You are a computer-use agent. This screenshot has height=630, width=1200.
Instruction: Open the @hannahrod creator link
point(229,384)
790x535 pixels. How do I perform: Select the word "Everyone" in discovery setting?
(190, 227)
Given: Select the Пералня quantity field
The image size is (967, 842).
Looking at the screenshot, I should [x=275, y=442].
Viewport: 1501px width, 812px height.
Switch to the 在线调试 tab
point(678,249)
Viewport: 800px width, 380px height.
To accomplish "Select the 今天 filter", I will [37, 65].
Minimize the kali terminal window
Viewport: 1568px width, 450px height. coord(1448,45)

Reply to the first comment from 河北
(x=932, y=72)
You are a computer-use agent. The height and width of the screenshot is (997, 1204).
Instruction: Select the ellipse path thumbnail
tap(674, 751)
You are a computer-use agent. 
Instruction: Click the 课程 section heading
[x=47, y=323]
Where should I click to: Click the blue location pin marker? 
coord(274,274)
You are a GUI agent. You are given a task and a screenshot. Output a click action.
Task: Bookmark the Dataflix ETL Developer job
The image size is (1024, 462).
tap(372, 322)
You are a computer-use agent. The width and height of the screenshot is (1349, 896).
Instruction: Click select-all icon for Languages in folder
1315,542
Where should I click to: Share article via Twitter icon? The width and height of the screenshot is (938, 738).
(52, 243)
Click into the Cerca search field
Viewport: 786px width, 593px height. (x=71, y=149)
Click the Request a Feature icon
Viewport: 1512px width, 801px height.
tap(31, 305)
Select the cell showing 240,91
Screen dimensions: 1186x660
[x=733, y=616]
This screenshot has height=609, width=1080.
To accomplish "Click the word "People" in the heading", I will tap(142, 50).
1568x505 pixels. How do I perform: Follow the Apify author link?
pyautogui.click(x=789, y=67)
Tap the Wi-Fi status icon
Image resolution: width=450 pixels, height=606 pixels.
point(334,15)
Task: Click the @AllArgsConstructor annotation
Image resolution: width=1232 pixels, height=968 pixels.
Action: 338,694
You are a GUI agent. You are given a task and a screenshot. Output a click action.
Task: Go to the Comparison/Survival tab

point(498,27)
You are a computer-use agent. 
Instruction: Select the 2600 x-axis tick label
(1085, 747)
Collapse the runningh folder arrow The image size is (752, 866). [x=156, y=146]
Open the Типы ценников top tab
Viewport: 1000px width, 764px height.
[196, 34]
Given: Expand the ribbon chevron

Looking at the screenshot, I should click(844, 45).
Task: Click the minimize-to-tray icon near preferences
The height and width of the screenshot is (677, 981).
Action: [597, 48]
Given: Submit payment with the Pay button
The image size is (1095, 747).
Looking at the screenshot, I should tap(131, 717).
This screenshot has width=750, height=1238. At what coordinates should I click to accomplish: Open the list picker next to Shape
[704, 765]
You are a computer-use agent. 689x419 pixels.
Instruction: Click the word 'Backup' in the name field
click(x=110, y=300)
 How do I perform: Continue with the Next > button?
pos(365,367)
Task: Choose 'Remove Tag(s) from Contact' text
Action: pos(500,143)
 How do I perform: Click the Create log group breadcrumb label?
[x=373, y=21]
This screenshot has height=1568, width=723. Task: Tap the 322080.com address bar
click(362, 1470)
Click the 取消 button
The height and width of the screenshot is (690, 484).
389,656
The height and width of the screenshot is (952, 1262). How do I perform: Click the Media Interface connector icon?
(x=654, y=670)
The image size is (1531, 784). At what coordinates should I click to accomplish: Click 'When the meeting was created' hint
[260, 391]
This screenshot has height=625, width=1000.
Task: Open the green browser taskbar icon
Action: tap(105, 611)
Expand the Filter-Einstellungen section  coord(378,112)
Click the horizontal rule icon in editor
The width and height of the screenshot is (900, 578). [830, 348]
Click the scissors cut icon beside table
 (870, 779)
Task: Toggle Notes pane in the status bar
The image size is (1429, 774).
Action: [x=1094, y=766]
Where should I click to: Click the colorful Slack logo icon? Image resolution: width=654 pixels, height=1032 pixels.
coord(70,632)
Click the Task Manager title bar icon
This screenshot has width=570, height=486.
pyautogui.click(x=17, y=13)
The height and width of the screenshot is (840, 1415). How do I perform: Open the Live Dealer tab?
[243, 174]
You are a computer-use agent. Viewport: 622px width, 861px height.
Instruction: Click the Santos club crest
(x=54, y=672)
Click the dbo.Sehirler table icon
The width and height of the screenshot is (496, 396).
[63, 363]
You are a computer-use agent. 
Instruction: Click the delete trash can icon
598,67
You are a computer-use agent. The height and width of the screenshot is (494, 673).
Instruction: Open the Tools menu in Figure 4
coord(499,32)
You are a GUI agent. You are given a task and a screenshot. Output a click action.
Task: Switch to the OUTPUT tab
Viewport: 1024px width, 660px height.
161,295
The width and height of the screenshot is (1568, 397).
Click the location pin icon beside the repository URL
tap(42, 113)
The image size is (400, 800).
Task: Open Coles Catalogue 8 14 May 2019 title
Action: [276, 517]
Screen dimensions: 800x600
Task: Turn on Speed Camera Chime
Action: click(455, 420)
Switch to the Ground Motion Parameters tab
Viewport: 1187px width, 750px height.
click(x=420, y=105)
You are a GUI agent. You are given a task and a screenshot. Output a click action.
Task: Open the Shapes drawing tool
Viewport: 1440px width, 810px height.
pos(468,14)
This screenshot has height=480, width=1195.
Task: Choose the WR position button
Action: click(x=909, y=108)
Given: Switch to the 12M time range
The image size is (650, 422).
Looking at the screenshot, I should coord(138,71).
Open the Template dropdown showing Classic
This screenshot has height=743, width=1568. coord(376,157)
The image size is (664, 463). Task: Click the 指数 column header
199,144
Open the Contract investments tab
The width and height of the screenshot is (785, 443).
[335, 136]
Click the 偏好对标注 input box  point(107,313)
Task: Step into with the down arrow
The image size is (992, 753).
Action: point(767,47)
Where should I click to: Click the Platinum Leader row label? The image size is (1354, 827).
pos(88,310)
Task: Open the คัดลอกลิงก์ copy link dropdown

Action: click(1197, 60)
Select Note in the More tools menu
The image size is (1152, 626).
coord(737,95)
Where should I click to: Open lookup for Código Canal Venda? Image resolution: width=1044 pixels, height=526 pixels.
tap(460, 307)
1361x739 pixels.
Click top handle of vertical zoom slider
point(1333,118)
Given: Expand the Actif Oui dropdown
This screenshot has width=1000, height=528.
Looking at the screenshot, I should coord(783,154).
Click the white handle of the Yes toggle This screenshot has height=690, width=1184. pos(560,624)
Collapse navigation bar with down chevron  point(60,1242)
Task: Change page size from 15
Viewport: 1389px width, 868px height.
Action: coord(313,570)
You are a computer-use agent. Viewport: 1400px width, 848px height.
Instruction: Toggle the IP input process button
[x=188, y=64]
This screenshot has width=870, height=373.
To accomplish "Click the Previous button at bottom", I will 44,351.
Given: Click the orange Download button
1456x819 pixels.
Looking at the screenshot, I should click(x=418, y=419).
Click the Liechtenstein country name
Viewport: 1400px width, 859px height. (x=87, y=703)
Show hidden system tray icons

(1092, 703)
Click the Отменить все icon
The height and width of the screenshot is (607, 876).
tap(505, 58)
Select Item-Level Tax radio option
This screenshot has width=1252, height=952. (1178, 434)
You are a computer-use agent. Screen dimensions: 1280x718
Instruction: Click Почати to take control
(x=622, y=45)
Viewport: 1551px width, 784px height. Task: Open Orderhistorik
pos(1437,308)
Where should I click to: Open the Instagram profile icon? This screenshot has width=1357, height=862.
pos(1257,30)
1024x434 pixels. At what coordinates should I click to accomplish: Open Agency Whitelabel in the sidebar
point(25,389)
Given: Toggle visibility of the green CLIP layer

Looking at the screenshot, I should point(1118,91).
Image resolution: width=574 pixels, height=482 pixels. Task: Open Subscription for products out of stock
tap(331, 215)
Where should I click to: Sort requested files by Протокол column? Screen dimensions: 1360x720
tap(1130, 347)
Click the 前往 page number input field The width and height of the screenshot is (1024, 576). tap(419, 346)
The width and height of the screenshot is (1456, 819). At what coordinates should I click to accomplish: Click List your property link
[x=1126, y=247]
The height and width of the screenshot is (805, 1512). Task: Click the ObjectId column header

### [The problem]
Whenever a line of the data includes "page", copy that line.

### [Exercise output]
Task: Change page size from 15
Click the 前往 page number input field The width and height of the screenshot is (1024, 576). tap(419, 346)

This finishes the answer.